Difference between revisions of "User talk:Jifodus/Dwarf Fortress Utility Framework"

Revision as of 09:24, 13 December 2007

Sphr's comments

Update: added some comments on binary version data at the end A suggestion to consider: Unify map type defninition so that it can be used in inline definitions as well as global references.

In general a map has:

@name (optional) Does not need name if inlined
@size (optional) not needed for predefined types of known size.  
    Optional for most cases except when used as valuetype in array/vector
@type (optional) name of predefined/user-defined map
@(type-specific parameters) (e.g. vector/array/pointer may have a "valuetype", 
    array may also need a "length". complex will have a "mapping" of named offsets)

An element in a "complex" 's "mapping" has

@name (required) name of mapping
@offset (required) address offset from base of map
@type (optional) name of predefined/user-defined map OR inlined defined type
@(type-specific parameters) (e.g. vector/array/pointer may have a "valuetype", 
    array may also need a "length". complex will have a "mapping" of named offsets)

Basically

Every map definition can be used inline in another definitionwhere a "type" is expected.
Every named map definition can be referenced wherever a "type" is expected.

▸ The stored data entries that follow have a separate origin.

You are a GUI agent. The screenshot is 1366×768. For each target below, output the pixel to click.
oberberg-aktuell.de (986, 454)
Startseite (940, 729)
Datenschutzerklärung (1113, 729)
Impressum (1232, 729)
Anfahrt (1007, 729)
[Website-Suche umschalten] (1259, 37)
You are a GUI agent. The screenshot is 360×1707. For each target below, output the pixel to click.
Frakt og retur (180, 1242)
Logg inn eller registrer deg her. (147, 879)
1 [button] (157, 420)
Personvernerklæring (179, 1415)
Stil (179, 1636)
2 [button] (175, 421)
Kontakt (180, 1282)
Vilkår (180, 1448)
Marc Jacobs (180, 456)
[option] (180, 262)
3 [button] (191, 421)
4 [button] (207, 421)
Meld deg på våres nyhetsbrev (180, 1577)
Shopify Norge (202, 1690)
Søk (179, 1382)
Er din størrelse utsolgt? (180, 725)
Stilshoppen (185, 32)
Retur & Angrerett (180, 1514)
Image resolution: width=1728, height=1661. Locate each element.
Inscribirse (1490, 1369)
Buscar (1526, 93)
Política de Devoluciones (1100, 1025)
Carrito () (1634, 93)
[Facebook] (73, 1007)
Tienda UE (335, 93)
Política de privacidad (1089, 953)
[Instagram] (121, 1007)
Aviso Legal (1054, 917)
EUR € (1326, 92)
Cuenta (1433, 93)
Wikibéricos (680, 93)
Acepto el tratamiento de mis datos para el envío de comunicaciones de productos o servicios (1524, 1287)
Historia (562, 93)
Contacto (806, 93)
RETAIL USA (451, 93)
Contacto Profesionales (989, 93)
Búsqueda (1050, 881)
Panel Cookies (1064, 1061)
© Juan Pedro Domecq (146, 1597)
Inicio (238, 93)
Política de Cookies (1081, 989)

The following shows some examples (may contain human errors) Pardon the bastardized lua syntax... I added the map{ ... } to mark out the part that defines a map, and I used [..] to denote a list.

E.g.

string_map = 
map{ 
   name="string",
   size=28,
   type="complex",
   mapping=[ 			// mapping is used only by "complex" type
   	{name="buffer", offset=0x04, type="array", valuetype="byte", length="16"},  
   	    // have to define length for array if arrays are used as valuetypes for other arrays/vectors
   	{name="pointer", offset=0x04, type="pointer", valuetype=map{type="array", valuetype="byte"} }, 
   	    // inline definintion of byte array as valuetype
   	{name="length", offset=0x14, type="dword"},
   	{name="capacity", offset=0x18, type="dword"}
   ]
}

creature_33b_map = 
map{
	name = "creature_33b",
	type="complex",
	mapping=[
		{ name="first_name"	, offset=0x00, type="string" }, // refers to string type, no inlined definintions
		{ name="nick_name"	, offset=0x04, type="string" }
		....
	]
}

creature_33b_ptr_map =
map{
    name = "creature_33b_ptr",
    // maybe no need to define size.  size of predefined types can be assumed to be well-known
    type="pointer",
    valuetype="creature_33b"
}

creature_vector_33b_map =
map{
    name = "creature_vector_33b",
    type="vector",
    valuetype="creature_33b_ptr"
 }

df_33b_map =  
map{
  name="df_v0_27_169_33b",
  size = ???,
  type = "complex",   
  mapping= // start of list of mappings for complex type
  [  
   { name="main_creature_vector",  offset=0x0141FA30, type = "creature_vector_33b"  },
   
    // the following is similar to "main_creature_vector" defined almost totally inlined (except string) in an alternative way
   
   { name="creature_vector_2",  offset=0x01417A48,
        type = "vector"
        valuetype = map{ 																																													
        	type = "pointer",
        	valuetype= map{
        	    type="complex",
					mapping=[
						{ name="first_name"	, offset=0x00, type="string" },
						{ name="nick_name"	, offset=0x04, type="string" }
						....
					]
	         }
        }																																													
    },

    
    ... 
    
  ] // end of list of mappings
 }

Notice that mapping defined for the whole process is no different from that defined for a structure. The process structure is just a global structure bound to address 0x0000 of the DF process at run-time.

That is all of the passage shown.